President's Address
Peebles Hotel Hydro
7 May 2010
It's been thirteen years since an SSTA Congress coincided with a UK General election.
The result then was rather different from the one we face today of course. But, whatever judgement History finally makes on the events of the last thirteen years, there are one or two lessons for us as trade unionists and of course not a few consequences also.
For obvious political reasons, none of the party leaders have been totally frank about how our huge public debt may be paid back or the consequences for taxation and funding the public services.
However, for a worst case scenario we need only look at our teacher colleagues in the republic of Ireland...
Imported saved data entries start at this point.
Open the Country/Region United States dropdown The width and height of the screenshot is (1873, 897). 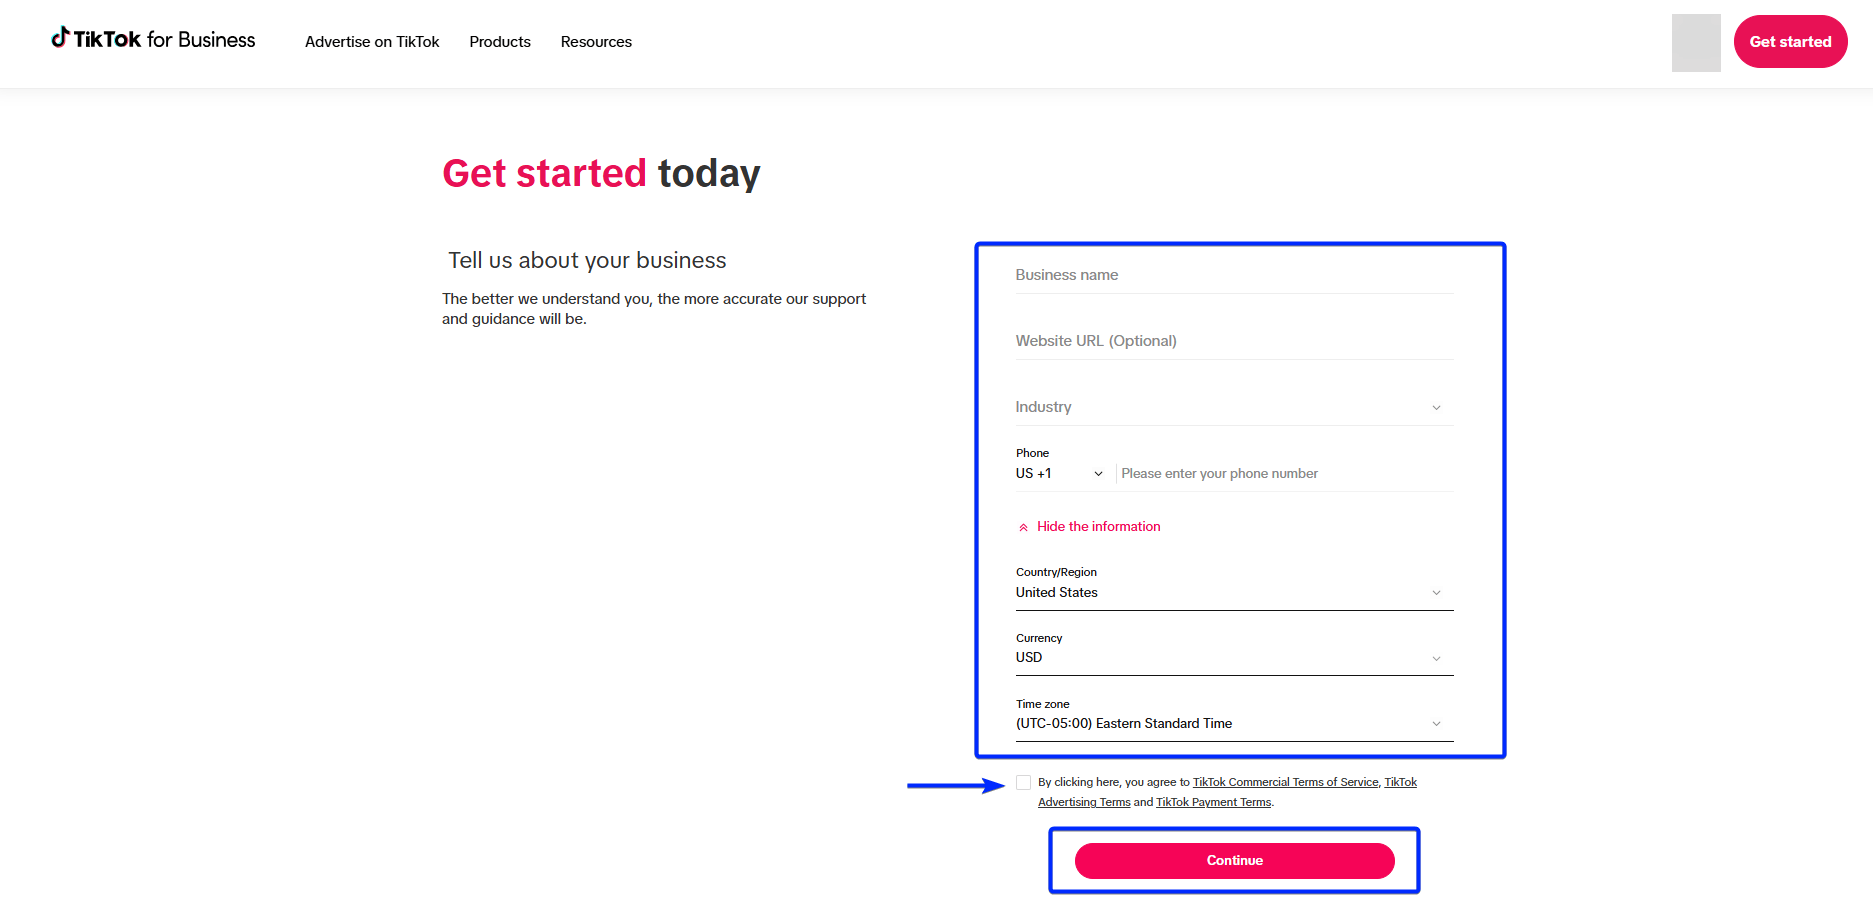click(x=1220, y=593)
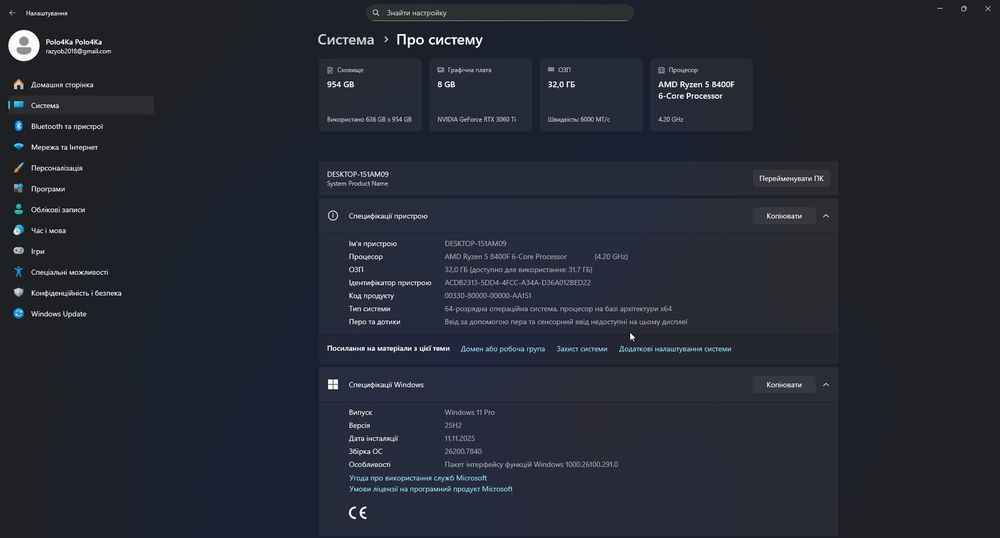This screenshot has height=538, width=1000.
Task: Click the Bluetooth та пристрої sidebar icon
Action: [19, 126]
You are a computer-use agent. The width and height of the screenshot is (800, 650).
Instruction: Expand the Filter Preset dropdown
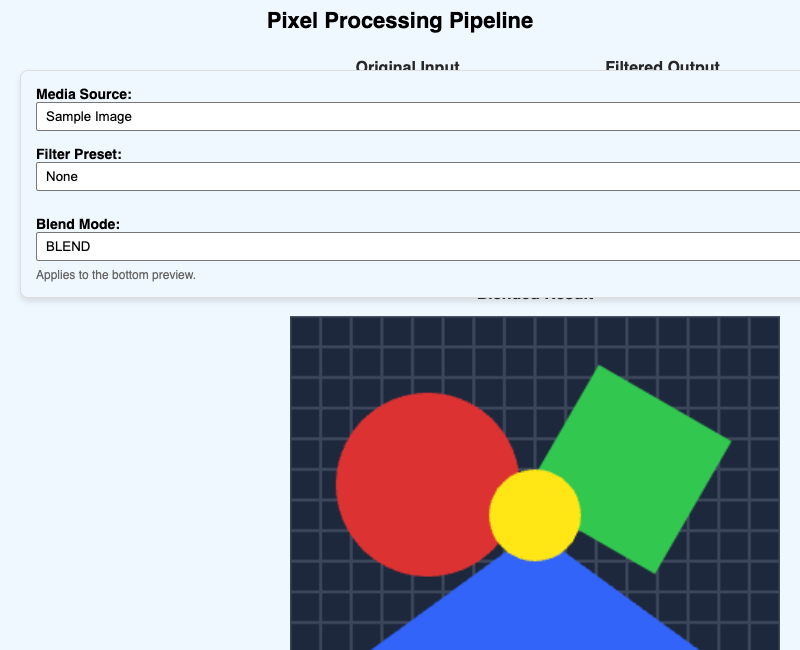418,177
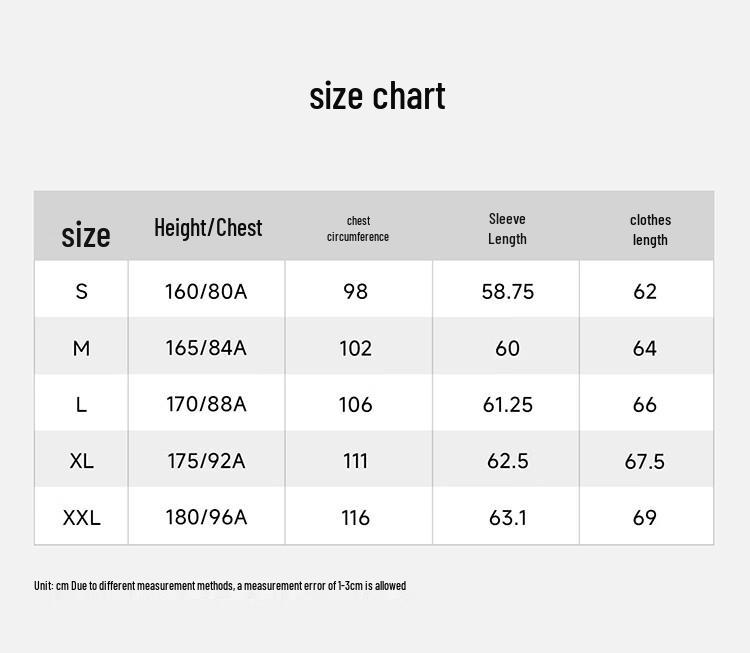Select the 160/80A cell
This screenshot has width=750, height=653.
click(x=206, y=291)
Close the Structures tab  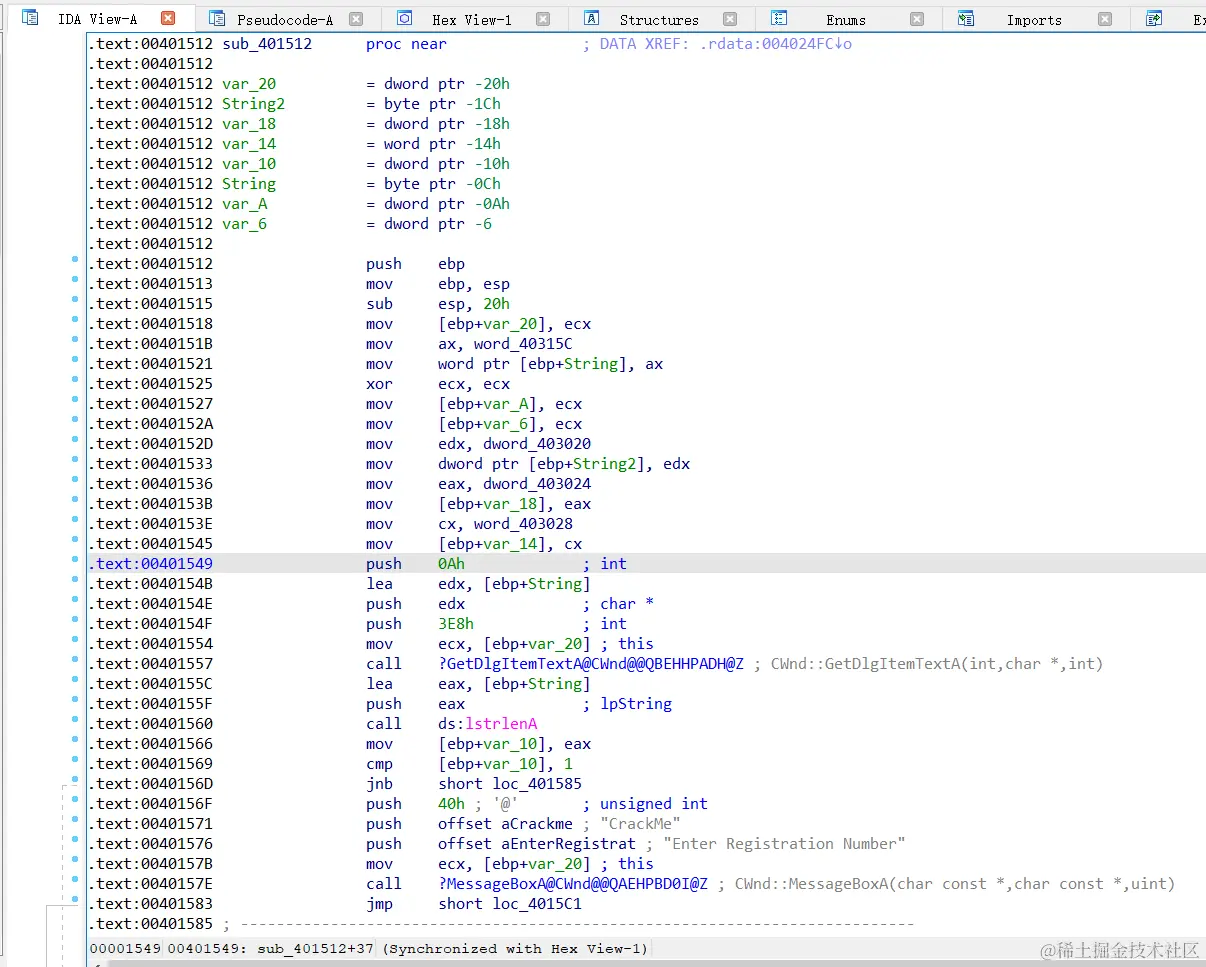[x=730, y=18]
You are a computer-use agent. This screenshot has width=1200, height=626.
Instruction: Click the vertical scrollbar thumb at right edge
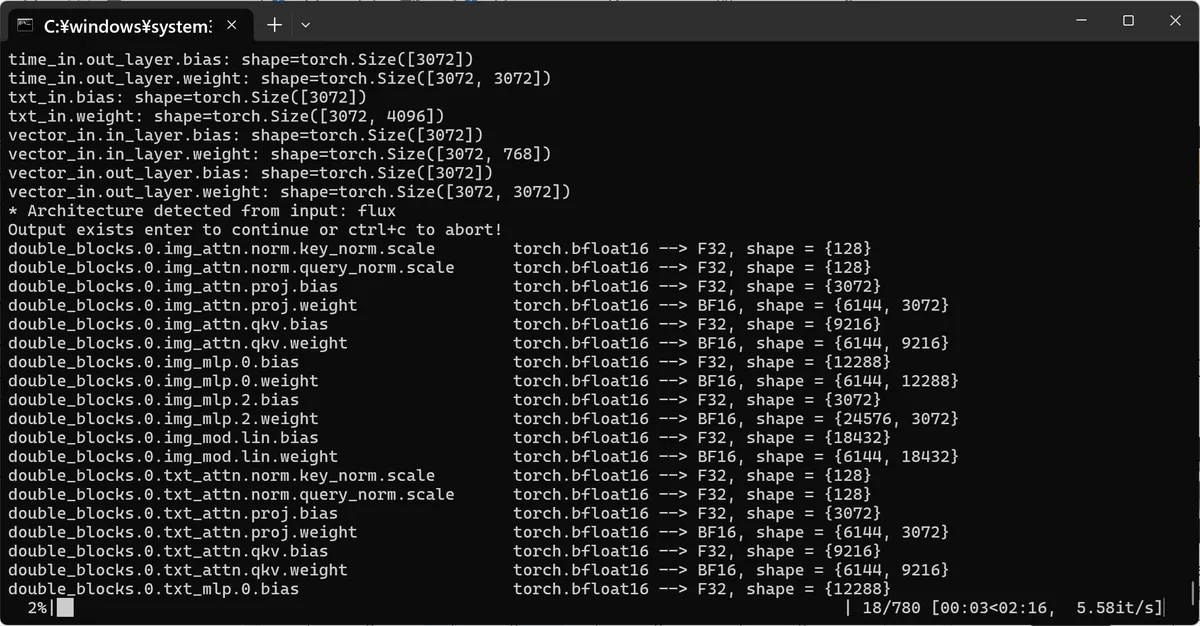point(1192,595)
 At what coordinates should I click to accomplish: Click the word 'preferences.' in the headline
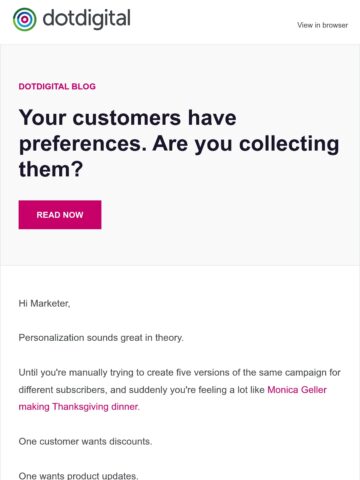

Our teacher trade union colleagues in the Irish Republic tell us that Irish teachers have now suffered a 19% reduction in salaries over the last year. That includes cuts in salary and increases in pension contributions.
In addition, there has been a quite disgraceful and sustained campaign of vilification and demonising of the public sector and public sector workers by elements of the Irish media.
Things may not get that bad in the UK but it is safe to say that the Public services will be under pressure as never before. Teachers' salaries and pensions may well come under attack here also.
For the avoidance of any doubt let me say this now: this Association may have its differences with other trade unions about particular issues but when the fundamental interest of secondary teachers is at stake and when our members give us a democratic mandate to do so, we will defend those interests and in their defence we will make common cause with any other trade union. We cannot and will not accept a cull of public education to pay for private sector stupidity and greed.
I said earlier that I would return to the theme of trade union democracy. As the events of last year demonstrated, the membership of this Association chooses our most senior salaried official. However, we cannot rest on our laurels. We need to find ways of further enhancing member engagement in the Association. I am confident that the new recruitment and engagement committee chaired by James Forbes will do just that.
We now have a new General Secretary with a strong democratic mandate to implement change in the operational culture of this Association.
We are rightly proud of the service delivered by our administrative staff and Professional Officers at HQ. When I am at HQ, I work at a PC in the general office and I hear our office staff's response to every telephone call that comes in. They do so with unfailing promptness and courtesy and they go out of their way to ensure that the member is given every satisfaction. I know that emails receive exactly the same degree of care. Our office staff deliver a truly personal service and I thank them now on your behalf.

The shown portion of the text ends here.